Instruções da tarefa » Com base na entrevista sobre a vida em Lisboa, explique por que Salazar não se importava com o facto de não se ouvir dizer bem dele nem do regime. Responda em uma a três frases.

======== Excerto do texto

Como era a vida nesse tempo?
Lisboa era uma cidade divertidíssima. Os cafés estavam abertos até às quatro e cinco da manhã, havia um ar de festa, um ar erótico. Era um erotismo muito forte, transgressões, era uma coisa muitíssimo interessante.
Mas há quem se queixe de grande repressão…
Fico espantado quando vêm com isso. Não senti praticamente nada disso. Dizia mal do Salazar em todo o lado. Tive alguns problemas de ser levado pelas autoridades, mas isso fazia parte do processo. Eu não ouvia era dizer bem do Salazar ou do regime, mas ele não se ralava nada. Salazar repetiu mil vezes que preferia ser temido a ser amado. Ele não queria que gostassem dele, queria era que lhe obedecessem.
Hoje continua a ideia da “longa noite fascista”?

================
======== Excerto dos dados

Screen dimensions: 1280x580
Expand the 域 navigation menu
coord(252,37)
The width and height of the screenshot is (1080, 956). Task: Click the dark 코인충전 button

================

Resposta ao exercício » Salazar não se importava porque, como repetiu mil vezes, preferia ser temido a ser amado. Não queria que gostassem dele, queria que lhe obedecessem.